— What you will do —
Your answer should be the lines below from the one with "Where should I click to: Click the sample" to the one with "You are a computer-use agent. 963x560 pixels.", both included, given again exactly and with nothing added.

Collected data entries:
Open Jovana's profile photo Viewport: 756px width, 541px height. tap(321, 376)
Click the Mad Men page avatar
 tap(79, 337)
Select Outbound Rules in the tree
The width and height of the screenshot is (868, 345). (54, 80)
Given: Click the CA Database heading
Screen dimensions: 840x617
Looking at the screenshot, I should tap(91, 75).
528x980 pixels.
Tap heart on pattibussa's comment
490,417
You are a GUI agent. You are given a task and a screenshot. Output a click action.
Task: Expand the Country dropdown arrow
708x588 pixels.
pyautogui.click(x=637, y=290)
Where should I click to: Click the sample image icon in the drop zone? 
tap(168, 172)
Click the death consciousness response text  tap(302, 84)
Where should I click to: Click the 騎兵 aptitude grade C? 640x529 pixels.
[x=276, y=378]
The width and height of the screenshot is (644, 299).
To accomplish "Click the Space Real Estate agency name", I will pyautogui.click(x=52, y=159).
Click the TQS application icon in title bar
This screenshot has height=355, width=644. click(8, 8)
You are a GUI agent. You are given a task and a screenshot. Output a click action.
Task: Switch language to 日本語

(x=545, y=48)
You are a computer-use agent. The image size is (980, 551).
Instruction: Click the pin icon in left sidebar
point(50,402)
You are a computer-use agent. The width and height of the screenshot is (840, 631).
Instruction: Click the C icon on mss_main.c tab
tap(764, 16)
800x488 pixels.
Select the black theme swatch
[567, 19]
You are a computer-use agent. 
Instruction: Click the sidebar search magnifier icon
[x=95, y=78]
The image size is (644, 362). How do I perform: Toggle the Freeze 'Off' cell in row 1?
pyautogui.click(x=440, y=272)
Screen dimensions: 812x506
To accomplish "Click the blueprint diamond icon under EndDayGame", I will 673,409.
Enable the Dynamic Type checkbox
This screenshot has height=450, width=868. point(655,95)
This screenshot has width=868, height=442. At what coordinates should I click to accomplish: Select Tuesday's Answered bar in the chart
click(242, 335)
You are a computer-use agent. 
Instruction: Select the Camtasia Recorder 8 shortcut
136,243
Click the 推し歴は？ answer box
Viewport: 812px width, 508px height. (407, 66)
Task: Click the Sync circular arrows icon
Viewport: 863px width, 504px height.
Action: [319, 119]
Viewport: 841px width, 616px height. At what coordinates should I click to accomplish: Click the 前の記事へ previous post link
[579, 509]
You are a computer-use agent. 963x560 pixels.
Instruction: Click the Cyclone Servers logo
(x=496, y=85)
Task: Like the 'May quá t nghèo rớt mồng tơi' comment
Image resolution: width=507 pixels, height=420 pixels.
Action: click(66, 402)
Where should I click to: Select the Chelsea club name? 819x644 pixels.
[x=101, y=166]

— Response —
Where should I click to: Click the sample image icon in the drop zone? 
tap(168, 172)
Click the death consciousness response text  tap(302, 84)
Where should I click to: Click the 騎兵 aptitude grade C? 640x529 pixels.
[x=276, y=378]
The width and height of the screenshot is (644, 299).
To accomplish "Click the Space Real Estate agency name", I will pyautogui.click(x=52, y=159).
Click the TQS application icon in title bar
This screenshot has height=355, width=644. click(8, 8)
You are a GUI agent. You are given a task and a screenshot. Output a click action.
Task: Switch language to 日本語

(x=545, y=48)
You are a computer-use agent. The image size is (980, 551).
Instruction: Click the pin icon in left sidebar
point(50,402)
You are a computer-use agent. The width and height of the screenshot is (840, 631).
Instruction: Click the C icon on mss_main.c tab
tap(764, 16)
800x488 pixels.
Select the black theme swatch
[567, 19]
You are a computer-use agent. 
Instruction: Click the sidebar search magnifier icon
[x=95, y=78]
The image size is (644, 362). How do I perform: Toggle the Freeze 'Off' cell in row 1?
pyautogui.click(x=440, y=272)
Screen dimensions: 812x506
To accomplish "Click the blueprint diamond icon under EndDayGame", I will 673,409.
Enable the Dynamic Type checkbox
This screenshot has height=450, width=868. point(655,95)
This screenshot has width=868, height=442. At what coordinates should I click to accomplish: Select Tuesday's Answered bar in the chart
click(242, 335)
You are a computer-use agent. 
Instruction: Select the Camtasia Recorder 8 shortcut
136,243
Click the 推し歴は？ answer box
Viewport: 812px width, 508px height. (407, 66)
Task: Click the Sync circular arrows icon
Viewport: 863px width, 504px height.
Action: [319, 119]
Viewport: 841px width, 616px height. At what coordinates should I click to accomplish: Click the 前の記事へ previous post link
[579, 509]
You are a computer-use agent. 963x560 pixels.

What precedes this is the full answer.